The student has to stay active. They need to write, explain, try things, make mistakes and notice when something does not make sense.
In person, you often see confusion before the student says anything. Online, you have to design the lesson so confusion becomes visible.
What works well online
The biggest advantage is flexibility. I do not need to travel to the student, so lessons are much easier to schedule. I can tutor from home, reuse digital material and quickly share links, whiteboards or exercises.
The downside is that it is harder to read facial expressions and body language. If a student does not understand something, they might hide it more easily. Because of that, I try to make them explain their thinking much more often.
My favourite teaching trick
After I explain something, I give the student a similar task and say:
Imagine I am a younger student and you have to explain this to me. How would you do it?
Then they try to explain the topic back to me. This quickly shows whether they really understood it or only followed along.
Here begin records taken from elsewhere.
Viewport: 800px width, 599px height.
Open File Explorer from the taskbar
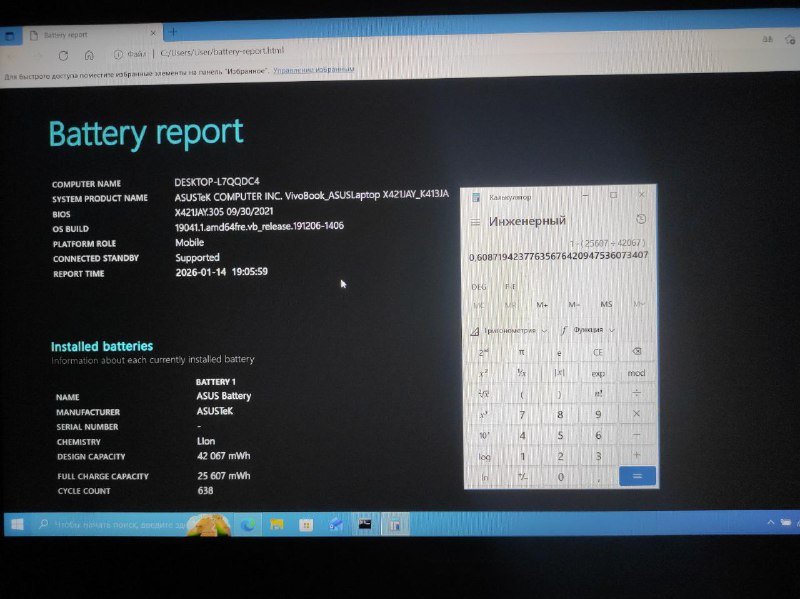(277, 524)
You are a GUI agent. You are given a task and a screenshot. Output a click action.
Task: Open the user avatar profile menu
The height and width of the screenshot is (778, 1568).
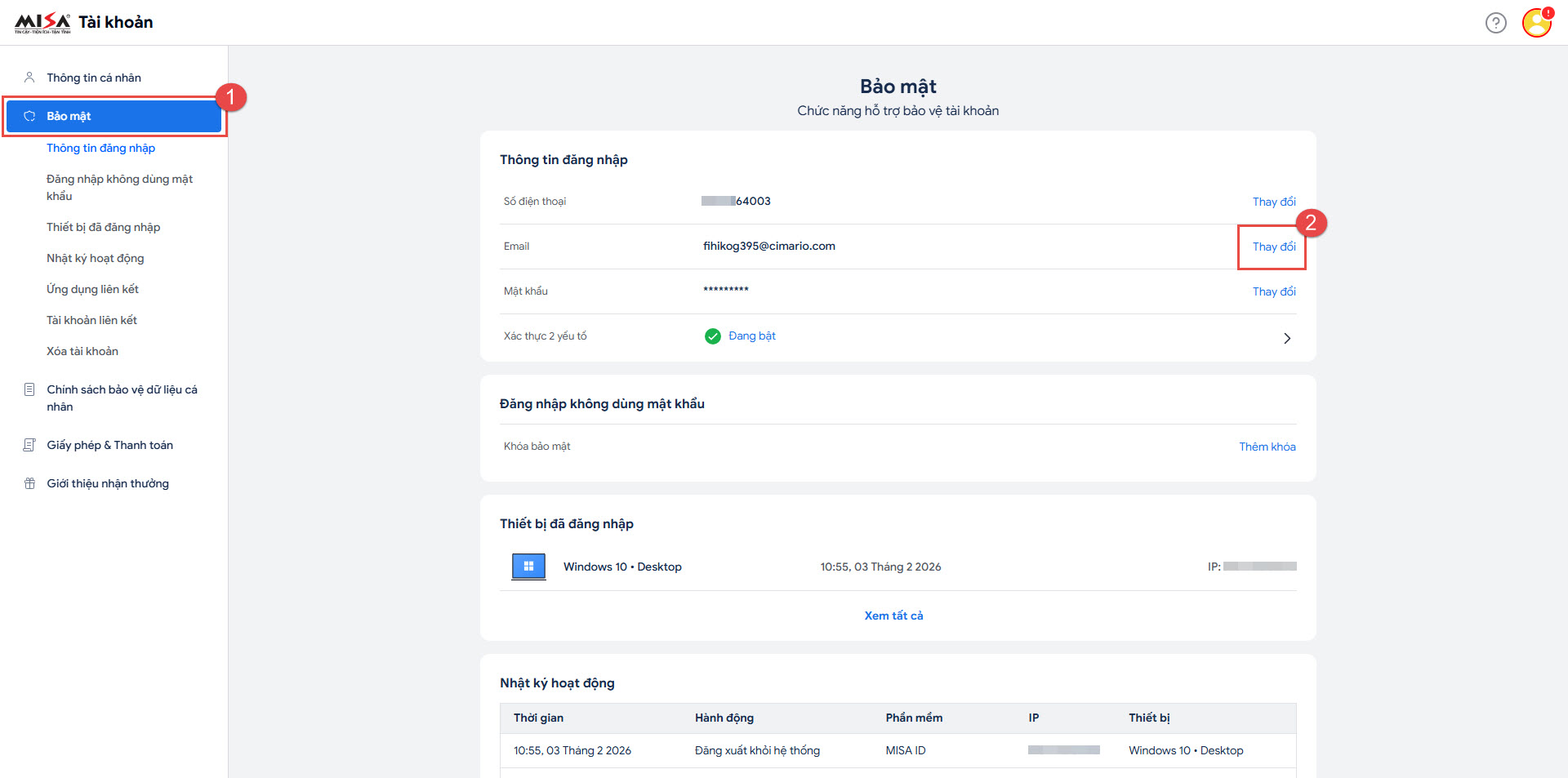coord(1536,23)
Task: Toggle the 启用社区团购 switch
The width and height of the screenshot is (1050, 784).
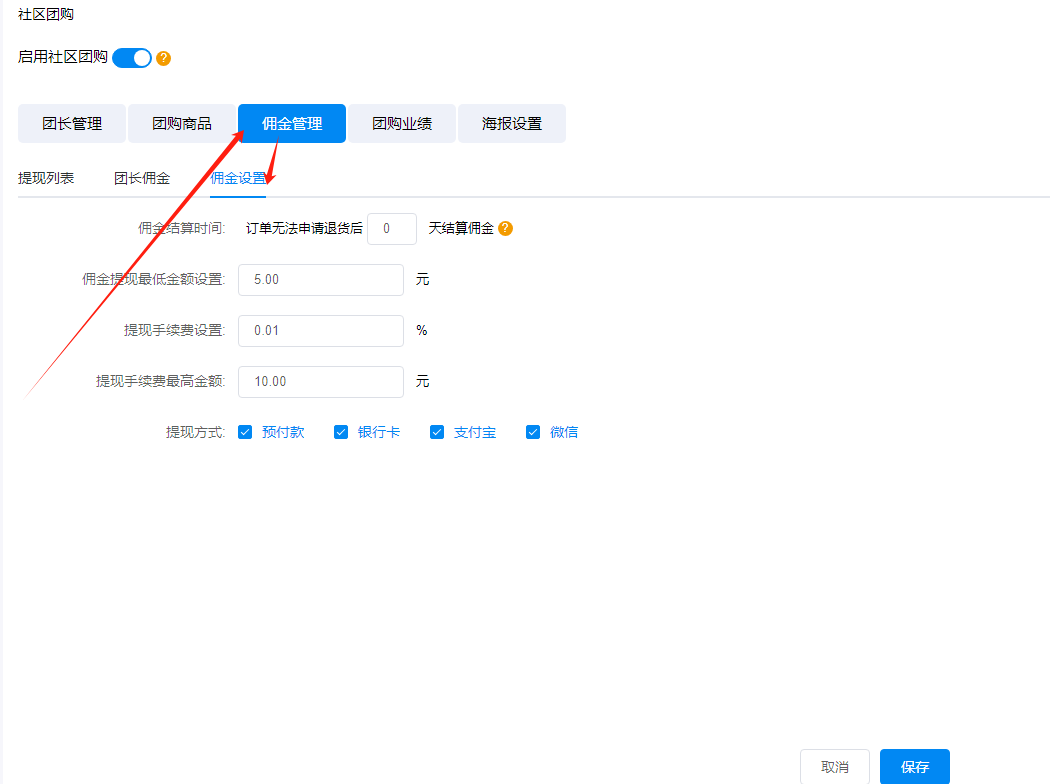Action: tap(131, 58)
If they make a mistake, I try not to say “wrong”. Instead, I ask questions like:
Would this still work with another number?
Can we check whether this answer makes sense?
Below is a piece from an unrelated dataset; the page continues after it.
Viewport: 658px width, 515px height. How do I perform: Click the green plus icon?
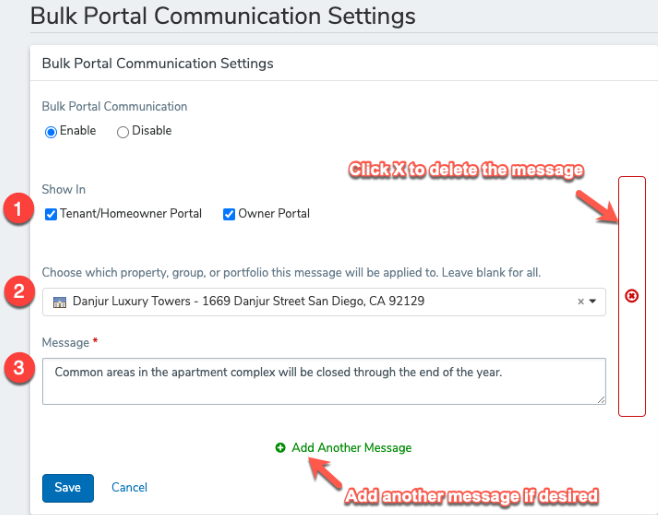coord(280,448)
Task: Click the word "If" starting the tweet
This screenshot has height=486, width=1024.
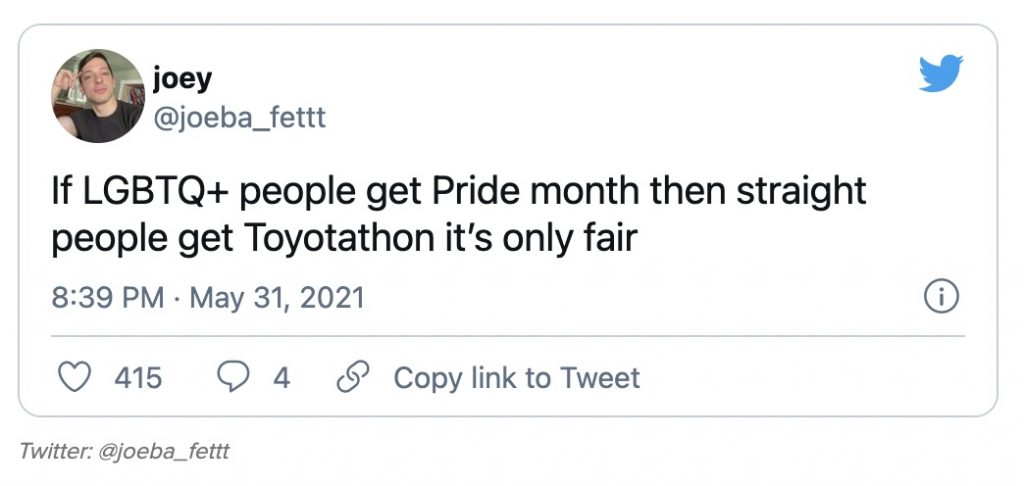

Is this a general solution or does it only work here?
The goal is that they notice the gap themselves.
My lesson structure
A typical one-hour lesson looks roughly like this:
- 5 minutes: check-in and overview
- 20 to 25 minutes: working on tasks
- 5 minutes: short break
- 20 minutes: more exercises or a new topic
- final minutes: student summarizes what they learned
I like ending with the student’s own summary. If they can explain what they learned, I get a much better signal than if they only say “yes, I understood”.
My minimum setup
You do not need a fancy setup to start tutoring online. For me, the most important parts are:
- a video call tool like Google Meet, Zoom or Teams
- a shared whiteboard
- a laptop or tablet
- ideally a stylus
- an easy way for the student to open the whiteboard
At the moment, I often use Google Meet for calls and tldraw as a shared whiteboard. tldraw works nicely on my iPad and has low latency. If the student also uses an iPad, it works especially well.
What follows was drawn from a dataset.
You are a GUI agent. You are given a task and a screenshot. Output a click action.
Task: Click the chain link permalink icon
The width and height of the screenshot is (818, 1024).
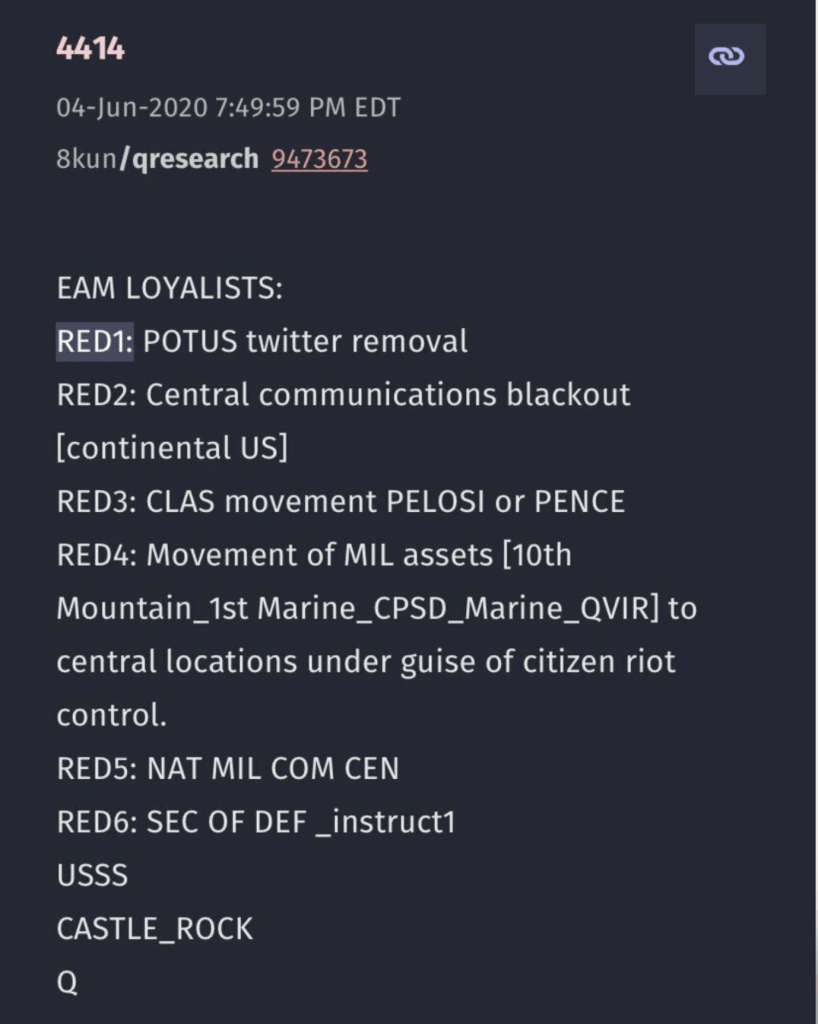[730, 59]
I also like putting a squared paper background into the whiteboard. It keeps the work tidy and makes it feel more like an actual test sheet.
Small tricks that help
One useful trick is using QR codes. For example, I create a share link for the whiteboard, generate a QR code and show it in the call or as an OBS overlay. Then the student can scan it with an iPad instead of typing a long link.
OBS is not necessary, but it can make the lesson feel more polished. I sometimes use it for a webcam overlay, background removal, a lesson overview or QR codes.

ChatGPT is useful as a preparation and follow-up tool. It can help generate additional exercises, summarize a lesson or check a solution path. I still check the output, but for many school-level math and programming tasks it saves time.
Final thought
Online tutoring works best when the technology disappears into the background.
A stable call, a shared whiteboard and a few good questions are often enough. The goal is not to build the fanciest online classroom. The goal is to make the student think, explain, try things, make mistakes safely and notice their own progress.